(Second of two columns)
ON THE Tuesday before Christmas, Billy Niedzwiecki was jumped by three schoolmates in a bathroom at South Boston High School. They stomped on him, broke his glasses, ripped a gold chain from his neck, and stabbed him five times. So severe was the attack that Billy had to undergo surgery twice at Boston Medical Center.
Police were quick to deny that race played a role in the stabbing — even though Billy, a South Boston native, is white and his attackers, who come from other neighborhoods, are black. Maybe the police are right, but no one would be surprised to learn otherwise. South Boston High has simmered with violence and racial uneasiness ever since 1974, when Judge W. Arthur Garrity ordered the School Department to forcibly intermingle black kids from Roxbury and white kids from South Boston. Busing put public schools like Southie High under a sort of martial law, with hundreds of state troopers patrolling the corridors, snipers posted on the roof, and metal detectors at the doors.

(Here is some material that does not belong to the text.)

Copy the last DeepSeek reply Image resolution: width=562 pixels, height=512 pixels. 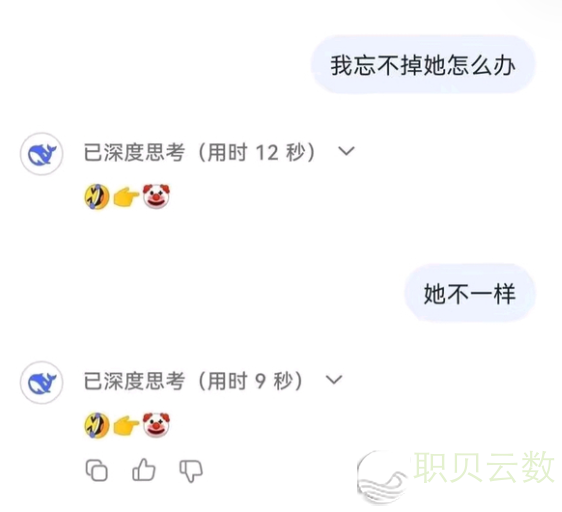97,470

Forced busing didn't relieve segregation in Boston's schools. It worsened it. |
In the quarter-century since busing began, South Boston High School has erupted several times in racial brawls. In 1993, hundreds of students, black and white, hurled rocks, punches, and racist slurs at one another. Five people ended up in the hospital, including two police officers and the mayor. To this day, police still patrol the grounds of South Boston High. There are still metal detectors at the entrance. Judge Garrity's legacy endures.

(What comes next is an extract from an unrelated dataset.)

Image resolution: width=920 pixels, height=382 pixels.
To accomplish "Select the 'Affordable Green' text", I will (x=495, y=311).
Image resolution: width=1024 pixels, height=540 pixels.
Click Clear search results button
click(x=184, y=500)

The idea behind forced busing, in Boston and elsewhere, was that black schoolchildren suffered psychological harm from the stigma of segregation. Separating black students "from others of similar age and qualifications solely because of their race," Chief Justice Earl Warren wrote in Brown v. Board of Education, "generates a feeling of inferiority as to their status . . . that may affect their hearts and minds in a way unlikely ever to be undone." Therefore it was essential — so federal judges would reason in case after case — for schools to be racially "balanced." By force, if necessary.
But racial balance was the one thing busing could never accomplish. Across the country, in cities as different as Boston, Denver, and Detroit, parents refused to stand by while their children were yanked to unfamiliar parts of town and experimented on in the name of "equality." Those who could afford to pay tuition moved their kids to private or parochial schools. Others left the cities altogether.

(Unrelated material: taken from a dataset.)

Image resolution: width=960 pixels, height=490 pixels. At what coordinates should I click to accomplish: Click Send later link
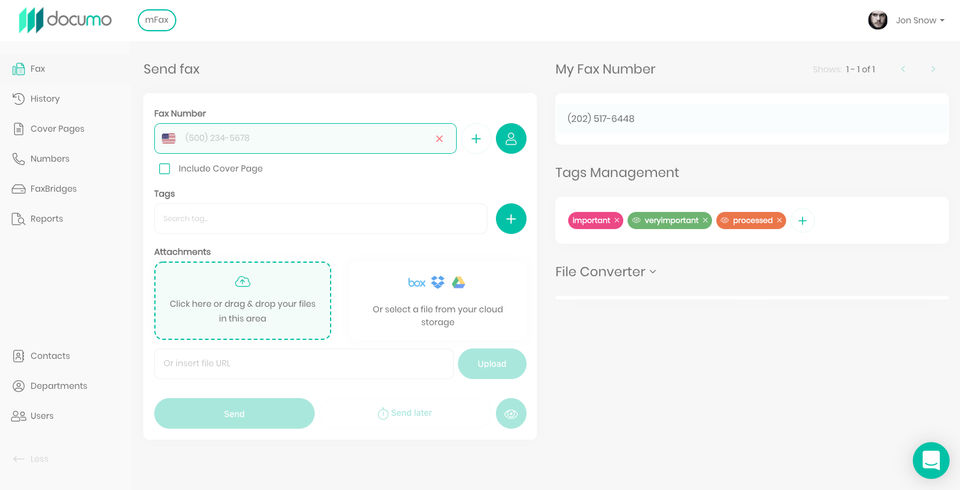pos(405,413)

When Garrity's order first set the buses rolling in Boston, 85,000 students of all races attended the city's public schools. A decade later, enrollment had shrunk to 60,000. "White flight" had begun even before the judge usurped control of the schools, but busing accelerated it sharply. In 1970, there were 62,000 white children in Boston's schools — 64 percent of the total. By 1980, the number had dropped to 24,000, a little more than 35 percent of the total. By 1990, the white headcount was down to 13,500, or 22 percent. Today whites account for just 17 percent of Boston's public school students, and most of them attend one of the three exam schools, where admission is based partly on merit.
In short, busing didn't end segregation — it worsened it. The whole purpose of uprooting kids from schools close to home and sending them on long bus rides to neighborhoods they didn't know was to increase interracial exposure. That was precisely the outcome Garrity's orders sabotaged. Before busing began, the average black child in Boston attended a school that was 24 percent white. Now the proportion is 17 percent. All that anguish, all that upheaval — and the schools are more racially isolated than ever.
And all that money. Busing has cost Boston hundreds of millions of dollars — a scandalous waste of funds that could have done so much good had Garrity and his supporters been less obsessed with skin color and more concerned with the quality of the schools. What black schoolchildren urgently needed in the 1970s was not classrooms with more white faces. It was classrooms with more and better teaching.
They still need it. Boston's public schools are among the worst in Massachusetts, far below the national average. Statewide test scores released last month show that half the city's fourth-graders can't read and two-thirds of its eighth- and 10th-graders can't do math. In 1998, the average Boston student scored 843 on his SATs —168 points below the national average of 1,011. "It is a cruel irony," writes Steven F. Wilson in Reinventing the Schools, his deeply researched 1992 book on public education in Boston, "that some of the finest universities in the world surround one of the nation's least distinguished school systems." This, too, is Garrity's legacy.
Busing shredded the emotional bonds that once linked the schools to the neighborhoods that surrounded them. Far from improving the schools, busing eroded the community support that had nurtured them. As pride and affection evaporated, they were replaced with resentment and alienation. Learning and school spirit dwindled in tandem. Middle-class parents left. What remains, Wilson observes, "is a system of educational apartheid, in which primarily low-income children of color are consigned to a second-rate education, one that offers grim prospects for their future."
Just the sort of system, in other words, that busing was supposed to cure.
(Jeff Jacoby is a columnist for The Boston Globe).